## [What to work on]
- 1) From the paragraph that begins "Could be worse." in the journal entry below, list each thing the writer expects to have while recovering from surgery.
- 2) Write a continuation of the Mar. 19th, 2002 journal entry below, starting after its last sentence.

## [Excerpt provided]
+ + +

Mar. 19th, 2002

sab: (Default)
as it turns out, I want all of Babylon 5 on VHS. Or DVD, that would be fine too. if you're out there, and you have these things, you ought to dub them for me. I will trade Aeryn's firstborn child -- speaking of which: read Pene's I Give You More Lives Than I Can Count. Even if you don't know Farscape. even if you don't care. Because it's beautiful, and perfect, and you will. Things about women, and love.

Because I'm thinking of this thing. I thought about it before. Jae will jump on it, I know, because I've read her stuff about Delenn. we'll talk more.

This thing, about Delenn, and Sheridan -- and Lennier too. this thing about being Chosen, about being the One. Together.

I mean, what's real life next to that? what's war next to that? And why, out here, does no one ever tell us that love brings peace?

I mean, seriously. How lucky are they?

(Tapes. DVDs. I have six episodes from season 2 and five episodes from season 3. Plus the Earth War twoparter. Not enough. Not enough. Really.)

oh- and. Come this weekend, I move back in with my parents. Into the basement, no less, in case we ever thought I wasn't a geek. I need to save money, squirrel away several grand so I can move, this summer, back to LA.

I'm taking steps. Watch me take steps.

And then, Tuesday (tuesday, G?) -- surgery.

Could be worse. Mom'll feed me chipped ice and pudding. and I'll watch B5 on Dad's DVD player. And I'll have Hawkeye and Edith.

And somewhere, in there, the kernels of this post-War Without End AU, with Delenn, and Sheridan, and Lennier, and this weird sort of mislaid love that stands between reality and victory. (but only if you fake it.)

+ + +

## [Entries supplied]
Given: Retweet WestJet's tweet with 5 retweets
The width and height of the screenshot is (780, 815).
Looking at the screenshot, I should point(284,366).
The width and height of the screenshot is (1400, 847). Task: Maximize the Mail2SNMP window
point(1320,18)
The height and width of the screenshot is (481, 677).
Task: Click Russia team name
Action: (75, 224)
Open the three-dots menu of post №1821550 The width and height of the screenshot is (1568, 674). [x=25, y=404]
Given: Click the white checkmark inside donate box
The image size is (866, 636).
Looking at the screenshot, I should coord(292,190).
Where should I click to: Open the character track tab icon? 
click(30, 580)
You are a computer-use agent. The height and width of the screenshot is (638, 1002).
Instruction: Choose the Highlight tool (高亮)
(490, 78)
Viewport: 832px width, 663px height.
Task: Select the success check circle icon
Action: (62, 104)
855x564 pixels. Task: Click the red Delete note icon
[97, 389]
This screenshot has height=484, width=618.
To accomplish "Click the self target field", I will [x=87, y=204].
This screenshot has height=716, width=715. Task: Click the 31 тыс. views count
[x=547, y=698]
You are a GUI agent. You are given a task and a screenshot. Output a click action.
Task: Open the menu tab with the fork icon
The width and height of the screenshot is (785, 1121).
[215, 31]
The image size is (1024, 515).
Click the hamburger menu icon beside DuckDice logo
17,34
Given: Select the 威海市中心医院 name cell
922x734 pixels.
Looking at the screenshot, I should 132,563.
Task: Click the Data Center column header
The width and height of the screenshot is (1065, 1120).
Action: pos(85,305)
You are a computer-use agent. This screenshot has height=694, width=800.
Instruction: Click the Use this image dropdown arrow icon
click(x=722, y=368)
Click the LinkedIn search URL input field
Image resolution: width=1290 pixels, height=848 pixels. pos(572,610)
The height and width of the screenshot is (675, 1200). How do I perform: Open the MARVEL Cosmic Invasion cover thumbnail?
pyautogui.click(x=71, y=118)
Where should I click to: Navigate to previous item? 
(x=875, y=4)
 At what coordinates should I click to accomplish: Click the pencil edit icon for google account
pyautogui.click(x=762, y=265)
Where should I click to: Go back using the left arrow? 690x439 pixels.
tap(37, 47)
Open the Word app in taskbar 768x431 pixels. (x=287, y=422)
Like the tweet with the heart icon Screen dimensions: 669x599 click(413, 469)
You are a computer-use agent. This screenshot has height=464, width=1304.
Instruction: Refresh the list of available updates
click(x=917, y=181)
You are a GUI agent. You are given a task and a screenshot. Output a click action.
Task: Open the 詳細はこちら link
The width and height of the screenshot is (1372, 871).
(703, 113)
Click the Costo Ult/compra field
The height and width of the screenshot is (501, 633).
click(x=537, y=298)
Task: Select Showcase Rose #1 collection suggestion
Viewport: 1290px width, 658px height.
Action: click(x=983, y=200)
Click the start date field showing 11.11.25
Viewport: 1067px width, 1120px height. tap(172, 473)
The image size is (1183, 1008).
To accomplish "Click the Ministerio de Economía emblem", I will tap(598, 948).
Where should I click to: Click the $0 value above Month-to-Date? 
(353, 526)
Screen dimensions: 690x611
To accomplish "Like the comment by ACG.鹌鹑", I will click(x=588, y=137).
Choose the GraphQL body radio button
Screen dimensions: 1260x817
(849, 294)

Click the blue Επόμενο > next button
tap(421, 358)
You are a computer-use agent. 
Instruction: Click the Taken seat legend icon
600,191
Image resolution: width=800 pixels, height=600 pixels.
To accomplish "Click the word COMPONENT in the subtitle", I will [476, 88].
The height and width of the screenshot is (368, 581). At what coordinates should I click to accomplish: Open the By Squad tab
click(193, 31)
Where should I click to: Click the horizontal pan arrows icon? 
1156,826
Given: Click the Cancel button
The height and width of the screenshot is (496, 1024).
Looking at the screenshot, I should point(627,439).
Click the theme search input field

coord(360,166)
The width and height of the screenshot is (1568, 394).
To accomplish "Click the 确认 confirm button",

+ + +

## [Task-by-task outputs]
- 1)
- Chipped ice
- Pudding
- B5 on Dad's DVD player
- Hawkeye
- Edith

- 2)
And if I were Lennier -- yeah, maybe I'd have done it too. joined the Rangers. betrayed them all. Because where is this peace they kept advertising? this "terrible, terrible price"? Or was it just an excuse, like every other excuse, to bring together the One who Is and the One Who Will Be?

or is that what the war was about?

(anyway, while I was waiting, I wrote this. first attempt at making sense of Lennier. Because, you know, Bill Mumy has the same birthday as I do.)

I found my first shrink in LA over the phone, because my notes -- in the margin, next to the list of all the Jewish women in Beverly Hills (made that from my insurance book) -- I'd written, "strange accent. Sounds like Delenn."
sab: (Default)
Mmm. also.

Token. Kelly. Rachelena, moving a couch in 2002.

Change is good, I think. I'm proud to know people like this. grownups.

as they say: tacklehugs and I'm still here.
sab: (Default)
Or, "because I'm an idiot" --

B5 slash list. Folks. Join me, I don't want to be alone in the madness.

The Zocalo, for all and sundry. And, Jae, I'll find you. I wish I was sleeping. I always get in this kind of trouble. But I've got to talk to the doctor today and get pictures taken.

coffee, instead. In the Zocalo.
sab: (Default)
Thanks to starkiller, though I don't believe a word of it. I got sorted into Slytherin, damnit!


Which HP Kid Are You?


additionally, I still haven't slept. Knocked off about 45 minutes about an hour ago. Woke up to the sound of water running, couldn't sleep again after that.

Then again, it's always like this, day after a new fandom. or often. I also got stuff done, and made phone calls, and made amends with my mother, and did some work for my father, and altogether played responsible, when what I was thinking was --

."You are the one who was. You are the one who is. And you are the one who will be."
."I love you." "I know."
."We will meet again."
."If you go to Z'Ha'Dum, you will die."
."You are the most beautiful woman I have ever seen."
."Michael! I was gonna kick your butt for...something or other."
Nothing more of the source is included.